» **Assignment**
Return all lines in the material below that contain "will".

_ _ _ _

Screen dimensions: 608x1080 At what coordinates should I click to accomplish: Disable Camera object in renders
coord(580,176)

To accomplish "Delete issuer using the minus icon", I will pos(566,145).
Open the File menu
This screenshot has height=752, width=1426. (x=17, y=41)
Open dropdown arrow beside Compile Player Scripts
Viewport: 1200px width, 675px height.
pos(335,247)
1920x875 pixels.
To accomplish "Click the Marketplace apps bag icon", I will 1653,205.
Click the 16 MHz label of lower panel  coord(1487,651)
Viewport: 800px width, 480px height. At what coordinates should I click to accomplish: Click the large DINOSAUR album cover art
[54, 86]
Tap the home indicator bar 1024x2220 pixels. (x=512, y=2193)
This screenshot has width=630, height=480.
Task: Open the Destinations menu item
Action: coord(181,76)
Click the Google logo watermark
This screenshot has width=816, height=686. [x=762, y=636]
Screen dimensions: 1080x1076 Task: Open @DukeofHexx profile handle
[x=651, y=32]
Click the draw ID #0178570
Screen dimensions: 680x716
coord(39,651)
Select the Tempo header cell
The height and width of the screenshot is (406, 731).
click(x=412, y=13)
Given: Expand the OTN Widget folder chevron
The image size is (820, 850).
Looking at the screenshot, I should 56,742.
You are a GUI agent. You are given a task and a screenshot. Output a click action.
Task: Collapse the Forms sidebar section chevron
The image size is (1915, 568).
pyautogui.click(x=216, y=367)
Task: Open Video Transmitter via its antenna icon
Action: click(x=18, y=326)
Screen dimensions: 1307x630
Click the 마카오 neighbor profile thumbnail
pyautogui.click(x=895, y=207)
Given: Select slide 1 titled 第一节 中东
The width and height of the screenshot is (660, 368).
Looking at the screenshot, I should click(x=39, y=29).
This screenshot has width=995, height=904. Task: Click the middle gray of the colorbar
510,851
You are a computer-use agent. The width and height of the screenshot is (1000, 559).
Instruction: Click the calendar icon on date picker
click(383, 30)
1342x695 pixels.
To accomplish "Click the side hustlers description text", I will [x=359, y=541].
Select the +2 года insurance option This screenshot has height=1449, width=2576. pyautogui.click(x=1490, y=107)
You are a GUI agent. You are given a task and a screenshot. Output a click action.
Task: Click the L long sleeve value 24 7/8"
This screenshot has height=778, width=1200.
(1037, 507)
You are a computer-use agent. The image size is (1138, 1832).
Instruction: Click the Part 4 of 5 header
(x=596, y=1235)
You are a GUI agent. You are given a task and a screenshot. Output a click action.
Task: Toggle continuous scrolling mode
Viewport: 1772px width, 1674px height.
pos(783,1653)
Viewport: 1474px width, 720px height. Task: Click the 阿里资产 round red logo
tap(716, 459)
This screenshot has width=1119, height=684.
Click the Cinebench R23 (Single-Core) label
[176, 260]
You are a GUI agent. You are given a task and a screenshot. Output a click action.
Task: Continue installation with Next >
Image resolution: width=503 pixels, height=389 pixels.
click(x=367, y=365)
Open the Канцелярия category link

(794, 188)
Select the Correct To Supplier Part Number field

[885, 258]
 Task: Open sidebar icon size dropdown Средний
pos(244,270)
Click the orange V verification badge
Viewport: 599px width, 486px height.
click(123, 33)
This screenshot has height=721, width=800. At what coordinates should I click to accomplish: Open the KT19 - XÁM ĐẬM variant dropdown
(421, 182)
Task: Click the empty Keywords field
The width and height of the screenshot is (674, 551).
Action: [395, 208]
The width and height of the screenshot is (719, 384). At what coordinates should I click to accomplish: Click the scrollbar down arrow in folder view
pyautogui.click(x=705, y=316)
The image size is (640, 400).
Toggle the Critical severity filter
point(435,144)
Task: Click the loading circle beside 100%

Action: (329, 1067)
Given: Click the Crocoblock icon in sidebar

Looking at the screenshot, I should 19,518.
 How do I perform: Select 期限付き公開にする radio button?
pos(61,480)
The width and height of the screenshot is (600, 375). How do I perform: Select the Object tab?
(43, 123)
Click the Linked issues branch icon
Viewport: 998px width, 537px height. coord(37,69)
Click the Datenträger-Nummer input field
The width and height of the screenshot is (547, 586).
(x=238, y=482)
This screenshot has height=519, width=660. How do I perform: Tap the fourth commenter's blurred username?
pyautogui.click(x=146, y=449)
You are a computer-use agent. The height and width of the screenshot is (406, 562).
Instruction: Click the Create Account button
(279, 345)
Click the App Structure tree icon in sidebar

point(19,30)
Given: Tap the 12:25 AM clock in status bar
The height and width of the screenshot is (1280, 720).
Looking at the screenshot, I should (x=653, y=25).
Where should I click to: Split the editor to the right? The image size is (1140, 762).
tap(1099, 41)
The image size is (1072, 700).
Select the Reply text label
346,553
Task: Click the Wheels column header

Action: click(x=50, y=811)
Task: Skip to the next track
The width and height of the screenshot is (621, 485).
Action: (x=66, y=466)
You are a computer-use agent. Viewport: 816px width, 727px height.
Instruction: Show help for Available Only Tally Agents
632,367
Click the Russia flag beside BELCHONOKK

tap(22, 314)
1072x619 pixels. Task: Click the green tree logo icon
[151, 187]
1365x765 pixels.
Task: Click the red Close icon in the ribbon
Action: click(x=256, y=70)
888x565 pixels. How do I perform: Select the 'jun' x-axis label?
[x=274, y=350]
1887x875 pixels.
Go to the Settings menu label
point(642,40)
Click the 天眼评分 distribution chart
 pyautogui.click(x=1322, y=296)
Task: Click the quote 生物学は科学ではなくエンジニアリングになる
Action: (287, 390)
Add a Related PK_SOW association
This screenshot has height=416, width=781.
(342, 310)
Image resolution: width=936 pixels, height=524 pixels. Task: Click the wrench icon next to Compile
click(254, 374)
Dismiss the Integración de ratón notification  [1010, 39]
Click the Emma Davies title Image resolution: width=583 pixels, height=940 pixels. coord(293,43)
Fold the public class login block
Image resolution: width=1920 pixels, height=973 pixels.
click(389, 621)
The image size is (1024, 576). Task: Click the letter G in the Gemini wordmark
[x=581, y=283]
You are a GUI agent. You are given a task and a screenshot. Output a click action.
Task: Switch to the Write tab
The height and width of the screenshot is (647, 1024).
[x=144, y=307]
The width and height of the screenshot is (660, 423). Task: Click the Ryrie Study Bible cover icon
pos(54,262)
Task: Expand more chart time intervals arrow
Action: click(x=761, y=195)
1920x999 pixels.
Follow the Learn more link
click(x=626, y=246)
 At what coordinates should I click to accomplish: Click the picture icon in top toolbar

_ _ _ _

» **Response to the exercise**
To accomplish "Delete issuer using the minus icon", I will pos(566,145).
To accomplish "Click the Marketplace apps bag icon", I will 1653,205.
To accomplish "Click the side hustlers description text", I will [x=359, y=541].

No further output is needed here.